Papua No.1 News Portal | Jubi
Jayapura, Jubi – Kepala Dinas Kesehatan Kabupaten Jayawijaya, Papua, dr. Willy E. Mambieuw menyarankan Pemerintah Kabupaten (Pemkab) Nduga membuat Memorandum of Understanding (MoU), atau kesepakatan kerjasama dengan Pemkab Jayawijaya.
Ini dilakukan agar warga Nduga atau pengungsi Nduga di sana yang tidak memiliki identitas kependudukan sebagai warga Jayawijaya, mendapat layanan kesehatan gratis ketika berobat ke fasilitas layanan kesehatan setempat.
Menurutnya, selama ini warga dari daerah lain termasuk Nduga, yang bukan beridentitas Jayawijaya tak mendapat layanan kesehatan gratis di rumah sakit jika tidak memenuhi syarat administrasi.
Misalnya tidak terdaftar sebagai peserta Badan Penyelenggara Jaminan Sosial atau BPJS Kesehatan, atau tidak ada rekomendasi dari fasilitas kesehatan tingkat bawah di daerah asal.
“Bukannya menggurui teman-teman di Pemkab Nduga. Saran saya, kalau Pemkab Nduga mau supaya warganya di Jayawijaya yang tidak beridentitas Jayawijaya, bisa mendapat layanan kesehatan gratis ketika sakit dan berobat ke rumah sakit, sebaiknya buat MoU dengan Pemkab Jayawijaya, supaya ada payung hukumnya,” kata dr. Willy E. Mambieuw melalui panggilan teleponnya, Kamis (21/1/2021).
Katanya, kerjasama antara pemerintah daerah seperti itu telah dilakukan Pemkab Jayawijaya dengan Pemkab Lanny Jaya.
Warga Lanny Jaya di sana yang tidak memiliki identitas Jayawijaya, tetap mendapat layanan kesehatan gratis karena biaya mereka ditanggung Pemkab Lanny Jaya lewat program Lanny Jaya Sehat.
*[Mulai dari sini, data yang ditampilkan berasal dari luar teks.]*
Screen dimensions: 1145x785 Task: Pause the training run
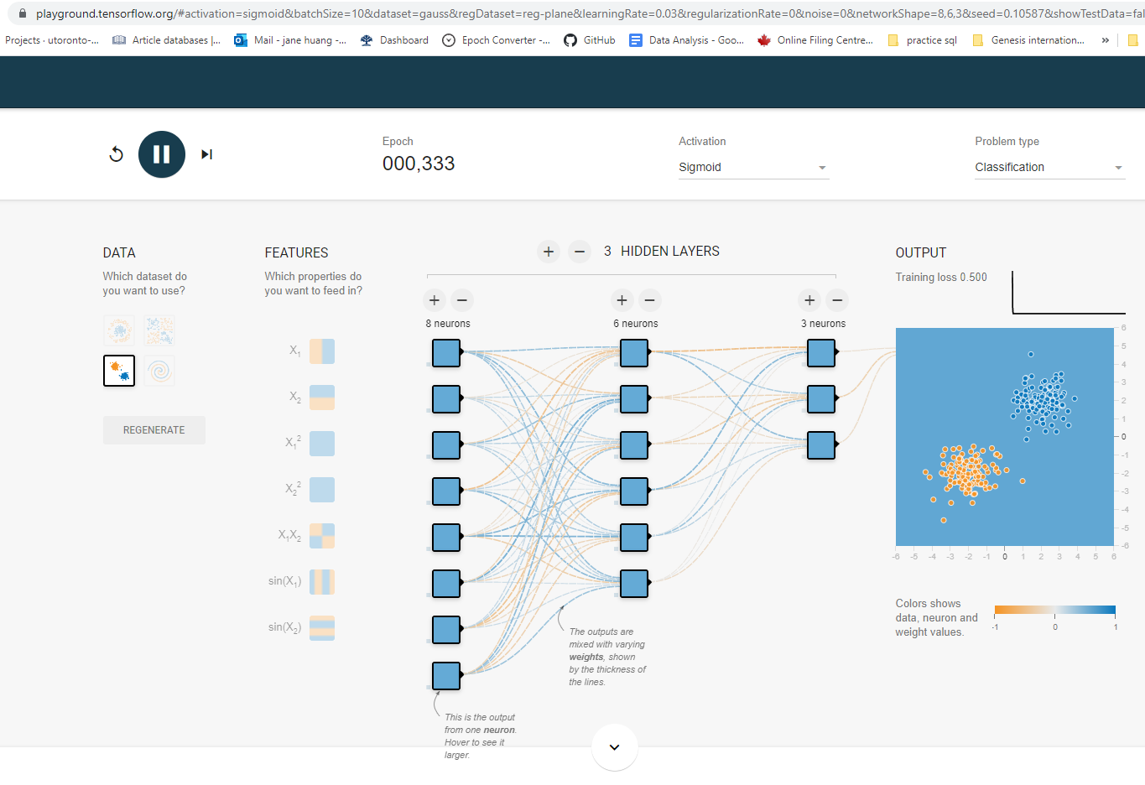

“Pemdanya yang biayai lewat kerjasama itu. Mungkin [pembiayaan dari pemdanya] pakai dana Otsus atau dana lainnya,” ujarnya.
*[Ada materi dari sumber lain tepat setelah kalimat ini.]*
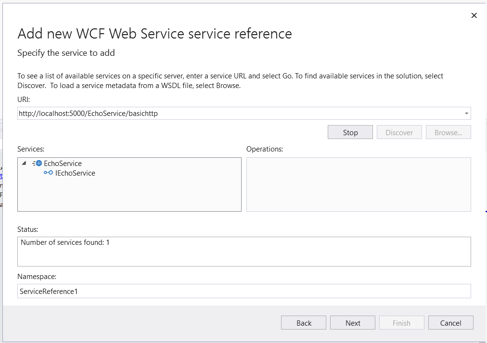The image size is (487, 343).
Task: Cancel the service reference wizard
Action: tap(450, 323)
Katanya, Pemerintah Pusat telah menyiapkan anggaran kesehatan untuk semua warga melalui kepesertaan pada BPJS Kesehatan.
Akan tetapi ada aturan yang mesti dipenuhi. Warga yang tidak terdaftar sebagai peserta BPJS Kesehatan tidak akan dilayani seara gratis, atau kalau tidak memiliki identitas sebagai penduduk di mana mereka tinggal.
Ia berharap, Pemkab Nduga juga melihat masalah ini karena Pemerintah Kabupaten Jayawijaya pun tidak dapat berbuat banyak. Sebab ini berkaitan dengan alokasi anggaran, pemanfaatan dan pertanggungjawabannya.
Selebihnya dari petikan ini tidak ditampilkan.